═════ Textauszug

Für mich steht nach der Testfahrt mit dem Kia EV6 fest: Die Elektromobilität ist gekommen, um zu bleiben. Und das zu Recht. Die Vorteile liegen auf der Hand und der Fahrspaß kommt nicht zu kurz, im Gegenteil. Dank Schnellladung ist der immer noch vorhandene Kompromiss bei der Reichweite erträglich geworden. Wer sich nicht alle paar Stunden für eine knappe halbe Stunde die Beine vertreten will, muss sich allerdings noch ein paar Jahre gedulden, bis die nächste oder übernächste Batteriegeneration auf den Markt kommt.

Persönlich hoffe ich, dass Elektromotoren in Zukunft nicht mehr mit hunderten Kilogramm schweren Akkus aus vielen unschönen Stoffen aus dem Chemiebaukasten betrieben werden und dass der Anteil an CO2-freiem Strom weiter steigt. Beides scheint nur eine Frage der Zeit zu sein, und das stimmt mich optimistisch, dass wir in einigen Jahren einen ehrlichen Beitrag zum Umweltschutz leisten können.

══════════
═════ Bereitgestellte Einträge

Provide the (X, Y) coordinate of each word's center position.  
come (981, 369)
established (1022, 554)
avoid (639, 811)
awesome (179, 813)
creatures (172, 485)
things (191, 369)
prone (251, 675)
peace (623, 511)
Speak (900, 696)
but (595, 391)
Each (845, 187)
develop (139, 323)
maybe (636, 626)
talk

══════════

■ Aufgabe A ■
Schreibe jeden Satz aus dem ersten Absatz des Textauszugs über die Elektromobilität einzeln auf.
■ Aufgabe B ■
Führe den Textauszug über die Elektromobilität nach seinem letzten Satz fort.

■ Richtige Antwort A ■
- Für mich steht nach der Testfahrt mit dem Kia EV6 fest: Die Elektromobilität ist gekommen, um zu bleiben.
- Und das zu Recht.
- Die Vorteile liegen auf der Hand und der Fahrspaß kommt nicht zu kurz, im Gegenteil.
- Dank Schnellladung ist der immer noch vorhandene Kompromiss bei der Reichweite erträglich geworden.
- Wer sich nicht alle paar Stunden für eine knappe halbe Stunde die Beine vertreten will, muss sich allerdings noch ein paar Jahre gedulden, bis die nächste oder übernächste Batteriegeneration auf den Markt kommt.

■ Richtige Antwort B ■
Angebot fürs Business

Der Kia EV6 wird für Firmenwagenfahrer jetzt übrigens noch interessanter: Ab sofort ist auf dem deutschen Markt ein neues, limitiertes Business-Paket erhältlich, das zum Aufpreis von 1.000 Euro eine Vielzahl an zusätzlichen Luxus- und Hightech-Features bietet. Das Paket wird in Kombination mit dem Langstreckenakku (77,4 kWh) angeboten und ist für den Hecktriebler (168 kW/229 PS) und das Allradmodell (239 kW/325 PS) verfügbar. Das Angebot gilt sowohl für Geschäftskunden als auch für private Käufer.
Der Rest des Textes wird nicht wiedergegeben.